感想
これまで読んだどの戦争や災害の作品よりも恐ろしかった。一応ブラック・コメディの位置づけなのだろうが、全く笑えない。今現在の世界が本作と地続き、いや本作そのものであるがゆえに、自分が経験するかもしれないこととして、心からの恐怖を覚えた。
本当に、色々と身につまされる。災害時の備えをしていないこともさることながら、昨今の情勢に対して声をあげていないことも恥ずべきことに思えて来る(というか実際恥ずべきことである)。9条改憲はもちろん反対だけれども、だからといって何かしているわけではない。そういうところから、あれよあれよと進んでやがては本作の世界になっていくのだなあと実感した。
かといって、今からデモにたくさん参加して声を挙げたり、Twitterで意見表明できるかというと難しい。とはいえ、せめて一抹の後悔もないように生きたいと改めて感じた。なんとかなるだろう、なんとかしてくれるだろうの精神で、いざ本作の終わりを迎える際に「こんなはずじゃなかった」と思うような人生にはならないようにしたい。

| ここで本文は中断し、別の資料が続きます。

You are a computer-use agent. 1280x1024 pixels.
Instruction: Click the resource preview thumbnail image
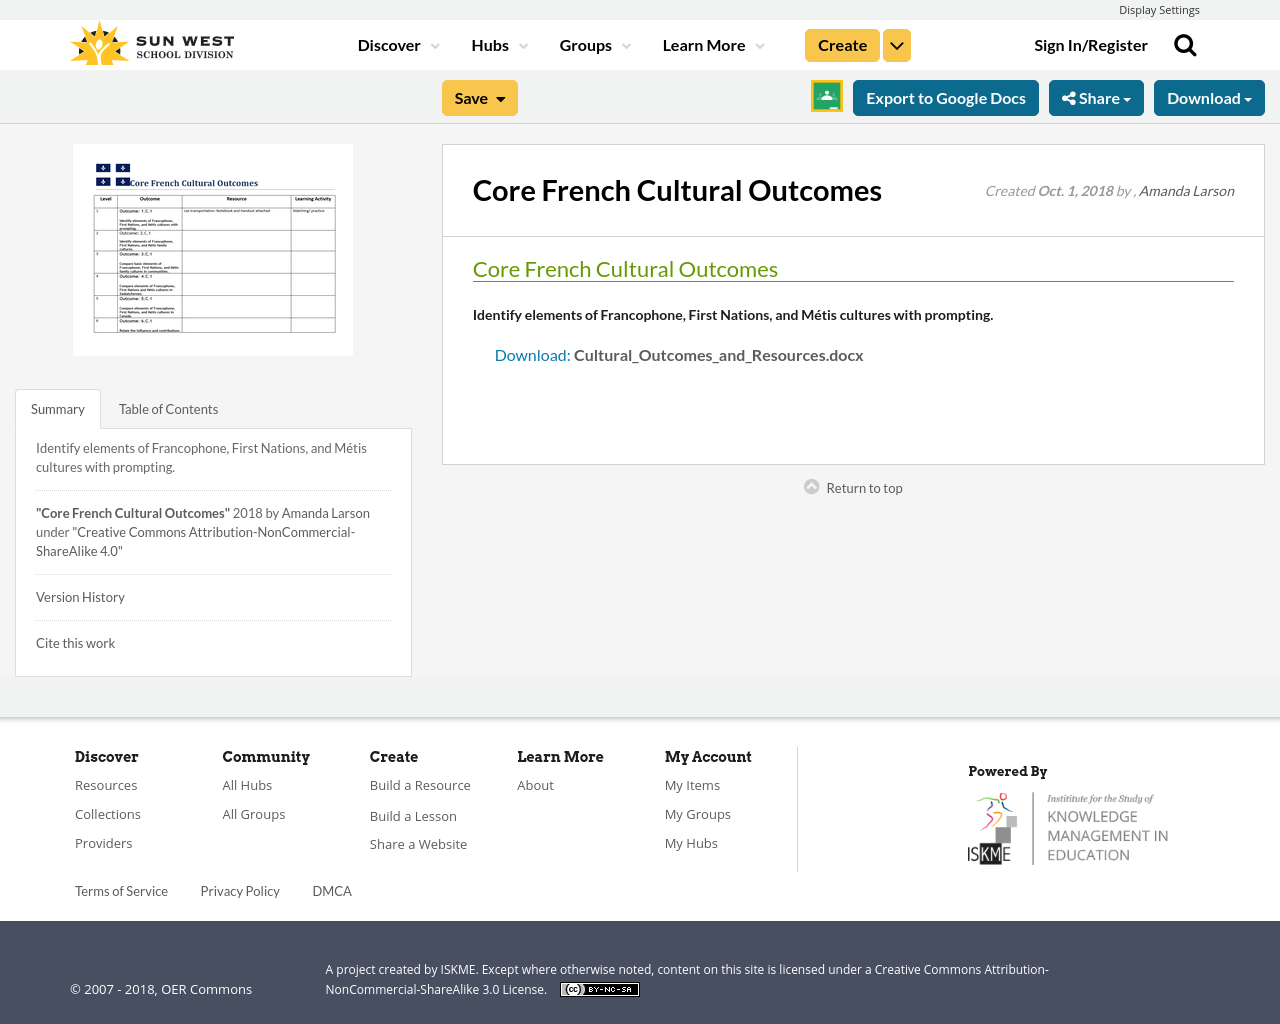[213, 249]
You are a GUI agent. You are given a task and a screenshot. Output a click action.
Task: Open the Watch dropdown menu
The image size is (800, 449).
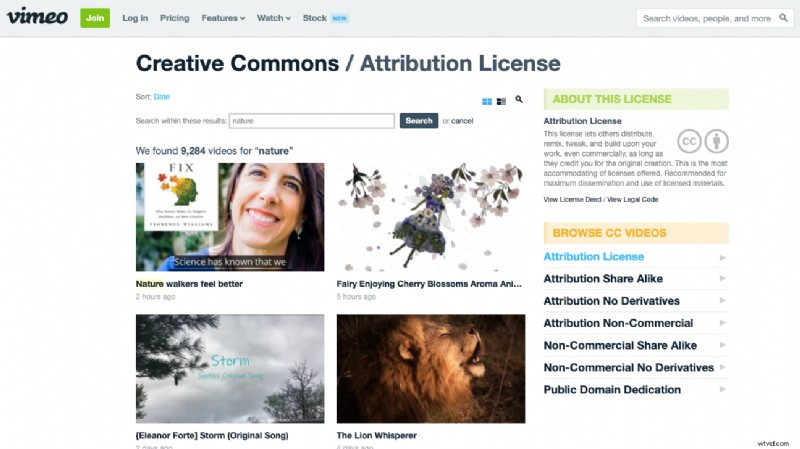tap(273, 18)
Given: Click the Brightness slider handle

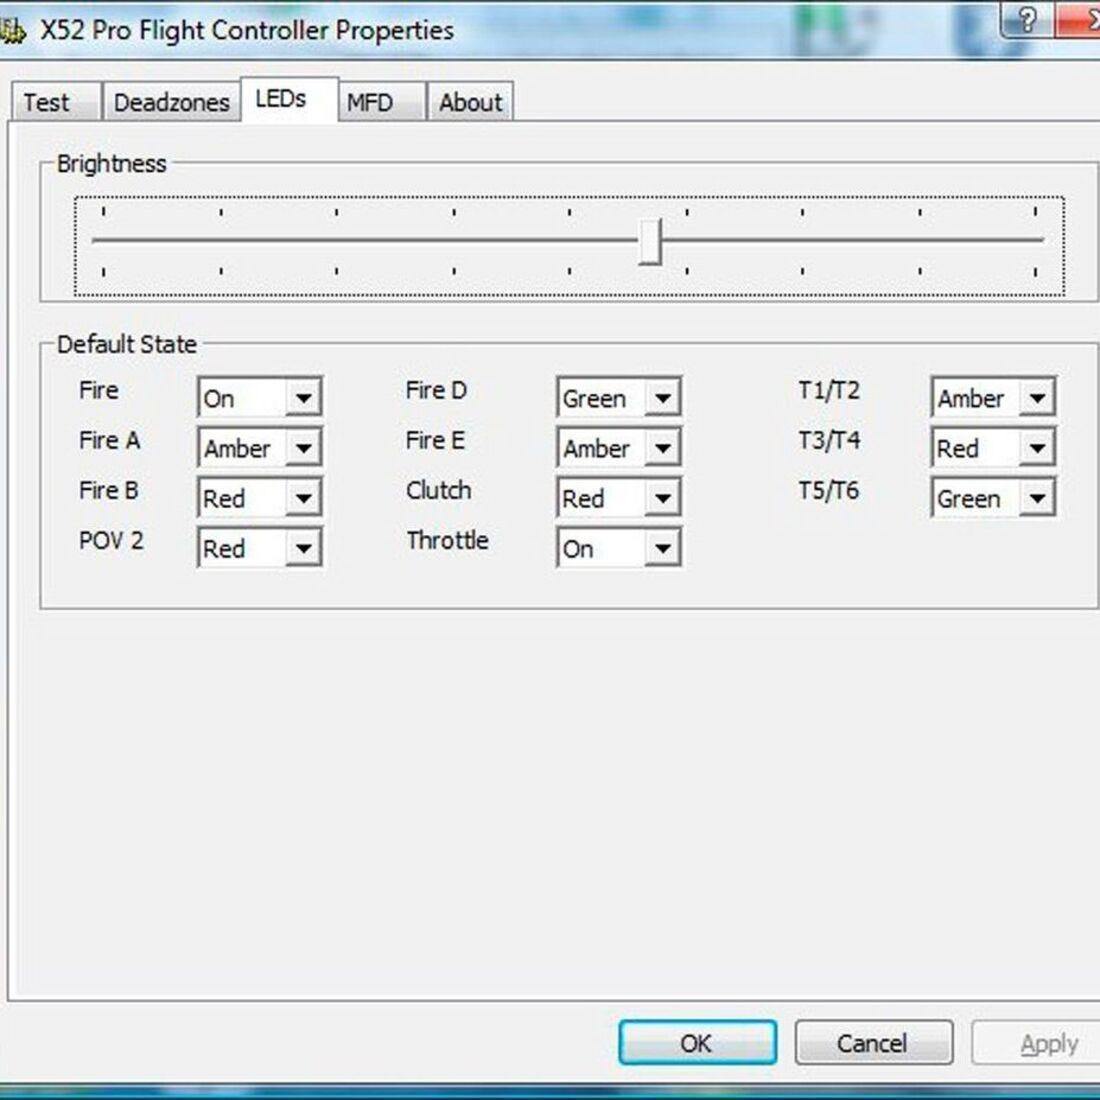Looking at the screenshot, I should tap(650, 241).
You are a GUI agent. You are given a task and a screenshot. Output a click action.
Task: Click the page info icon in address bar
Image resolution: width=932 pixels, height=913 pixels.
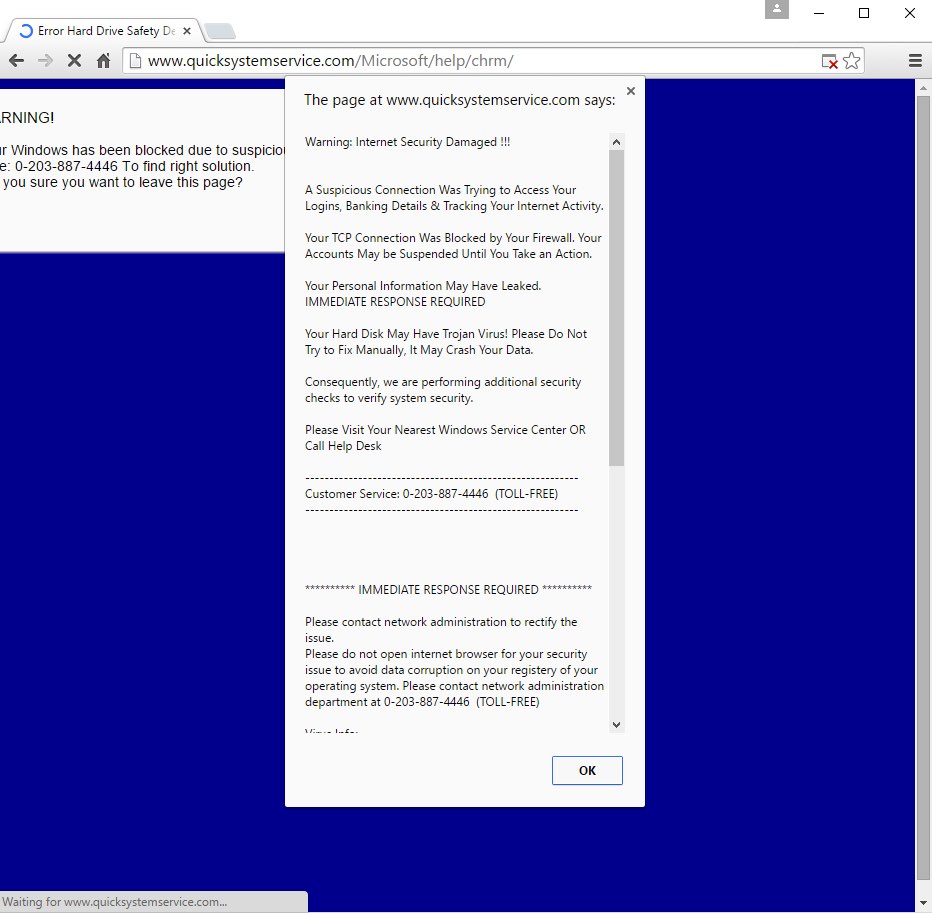pyautogui.click(x=135, y=61)
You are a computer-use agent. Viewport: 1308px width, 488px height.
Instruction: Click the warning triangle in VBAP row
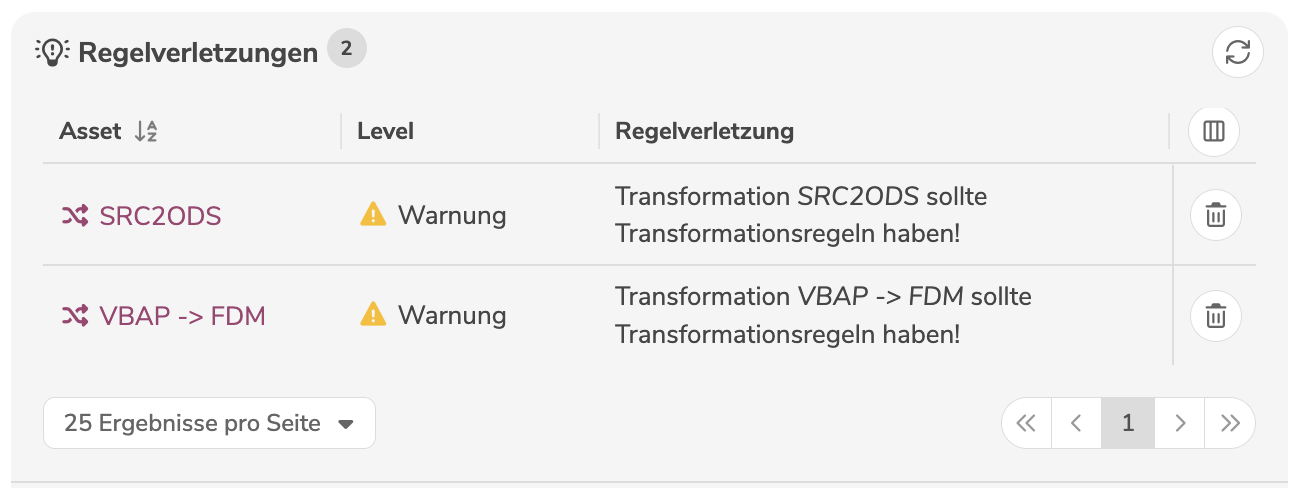tap(372, 315)
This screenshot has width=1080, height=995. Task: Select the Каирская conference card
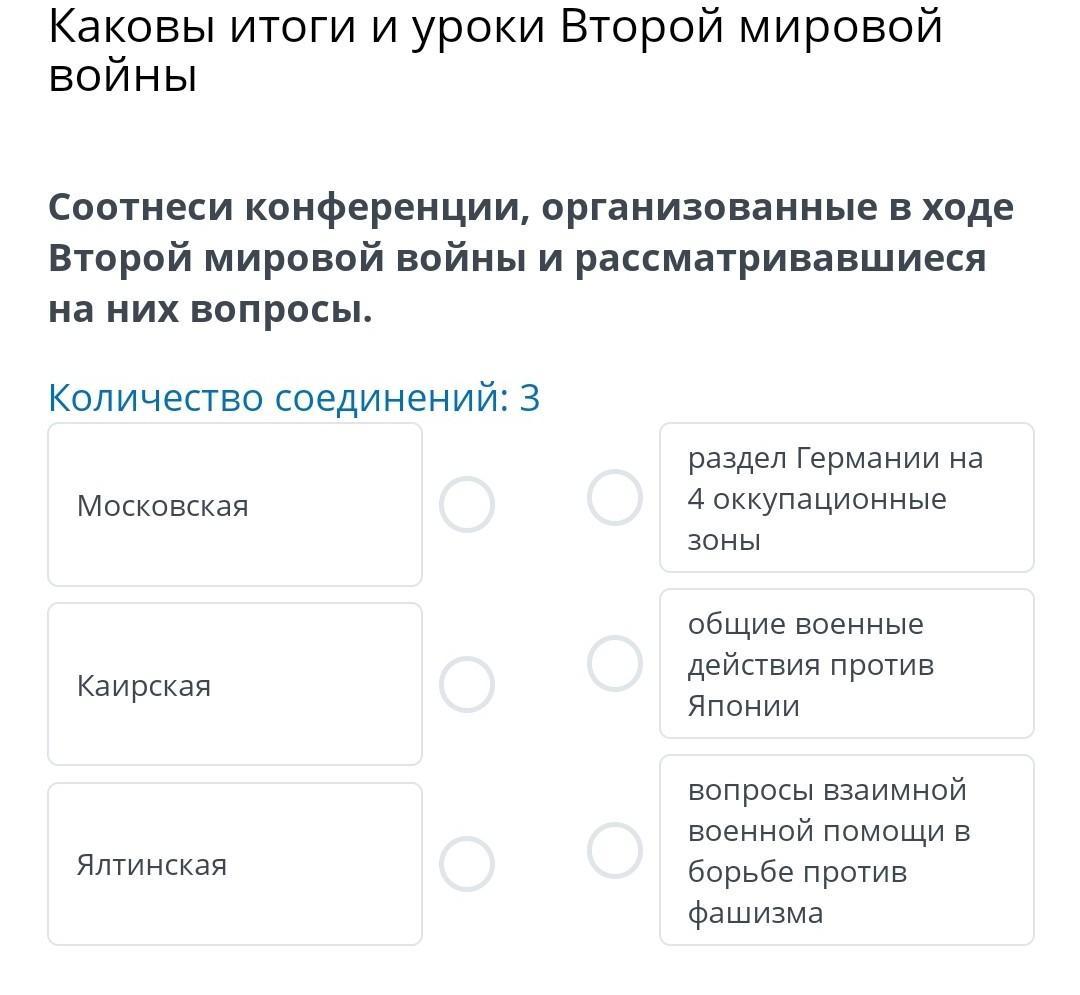point(235,684)
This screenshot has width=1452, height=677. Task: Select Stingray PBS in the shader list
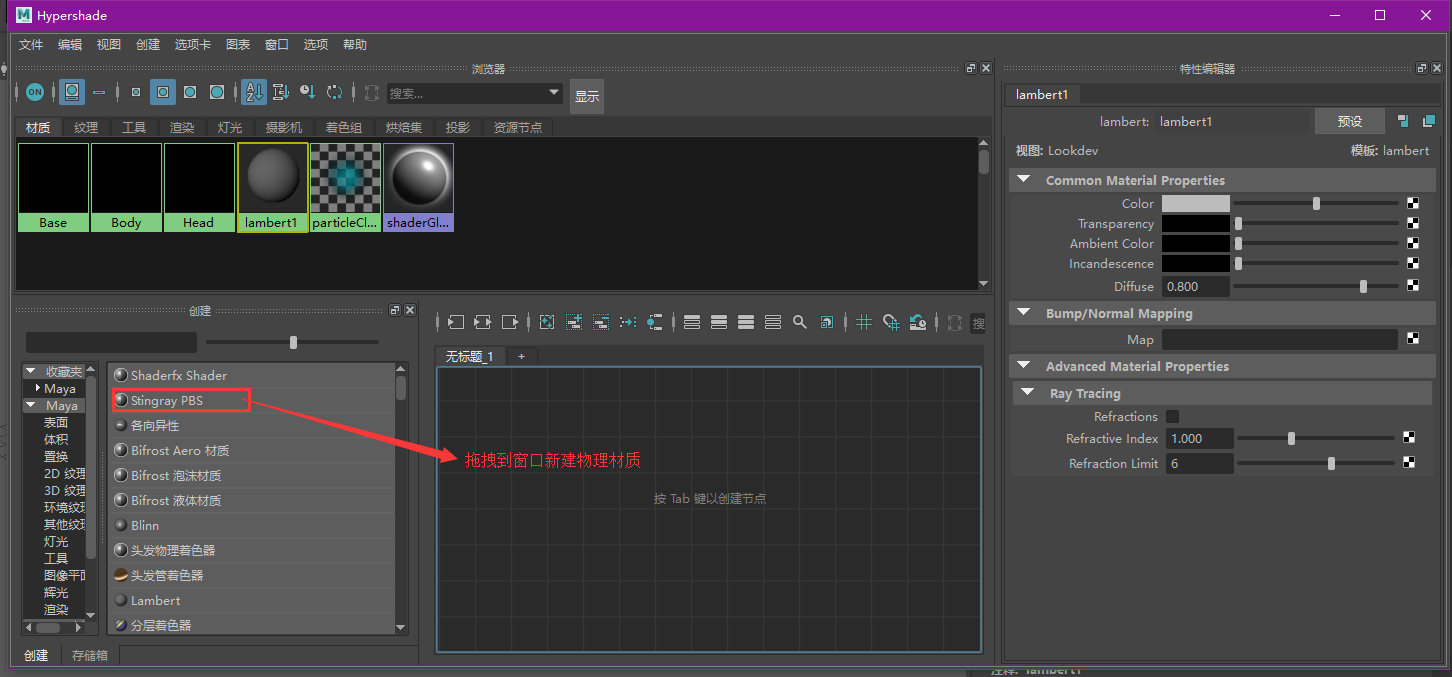(x=166, y=400)
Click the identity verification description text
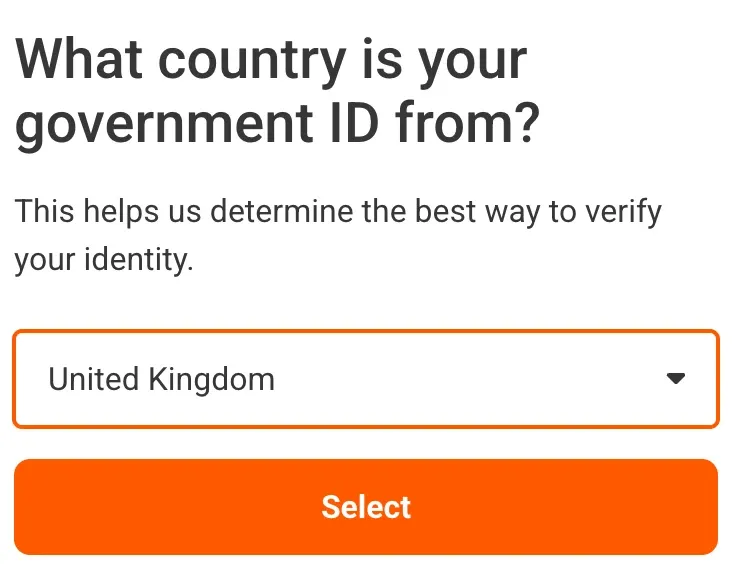Viewport: 738px width, 586px height. pos(338,236)
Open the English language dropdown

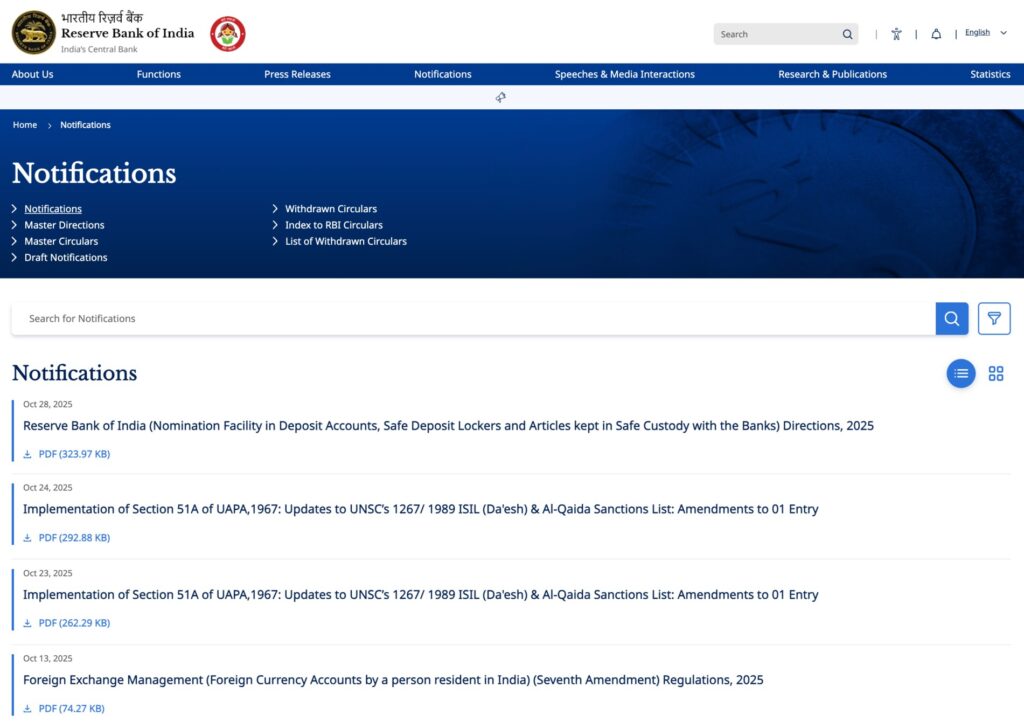coord(985,33)
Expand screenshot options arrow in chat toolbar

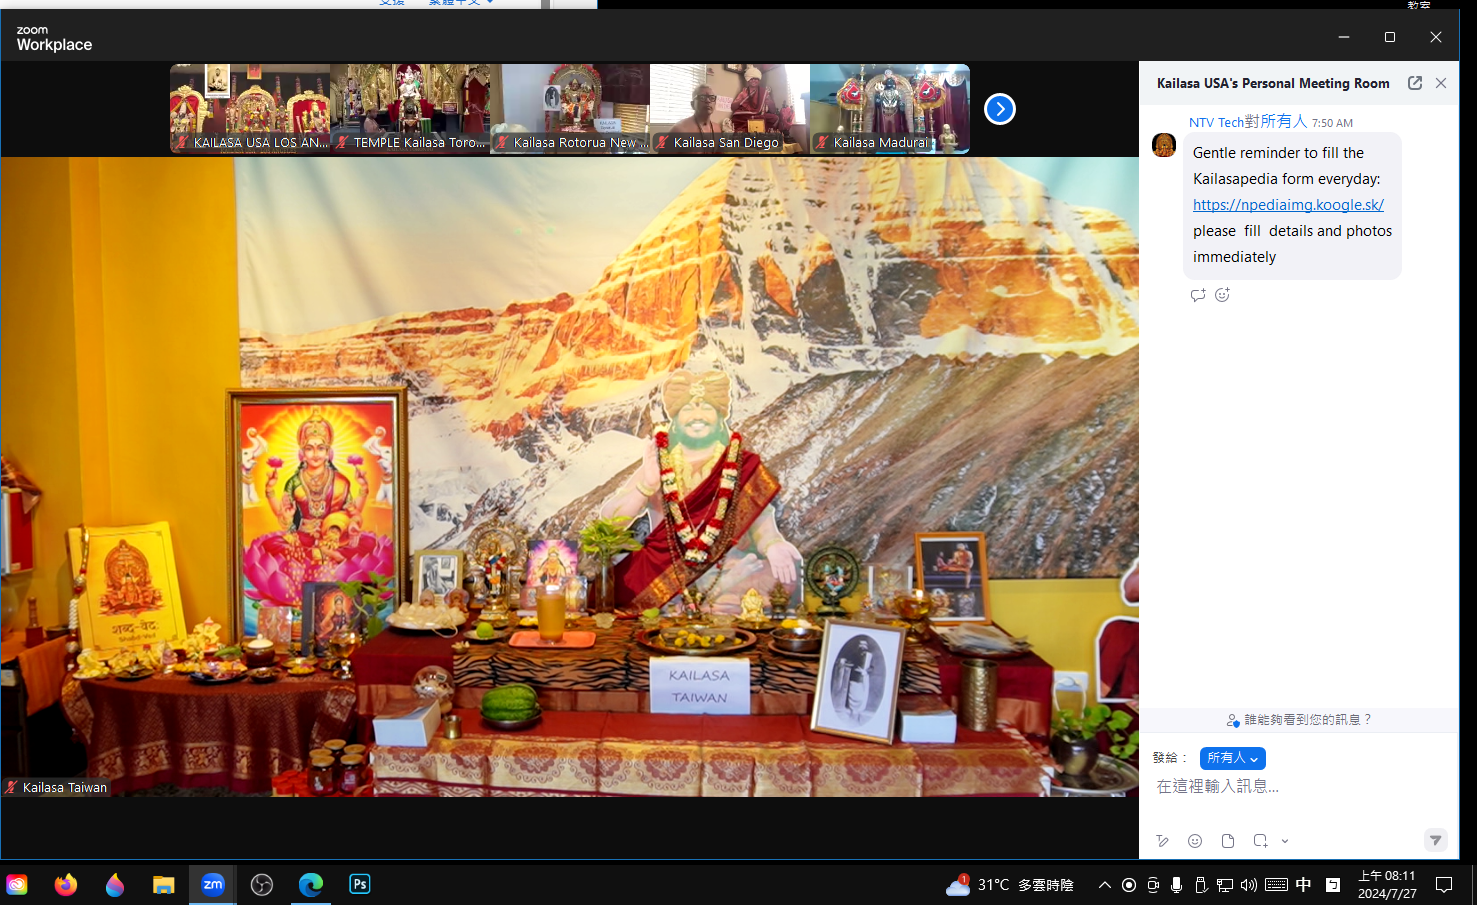1285,841
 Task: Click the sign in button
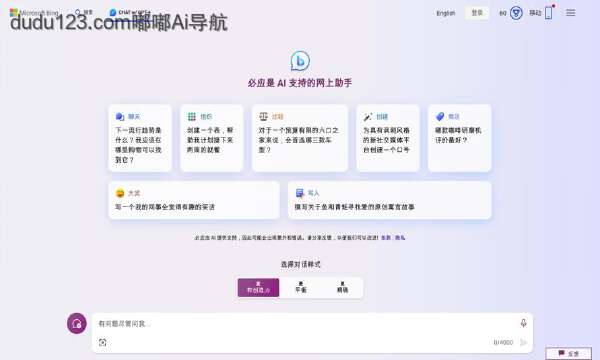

衝撃的過ぎるし、今もまだおさまっていない。勢いのままに書いたけれども、決して勢いだけで書いたものではない。本作を読み返すのはかなりしんどいけれど、心の片隅に置いておきたい。いずれは死ぬけれども、こんな死に方はあまりにも、あまりにもなので。
余談
さむがりやのサンタの人って全然気づかなかった。よくよく考えれば細かいコマ割りとかそっくりなのに、内容が違いすぎて全く頭に浮かばなかった。もう、なんか、すごすぎ。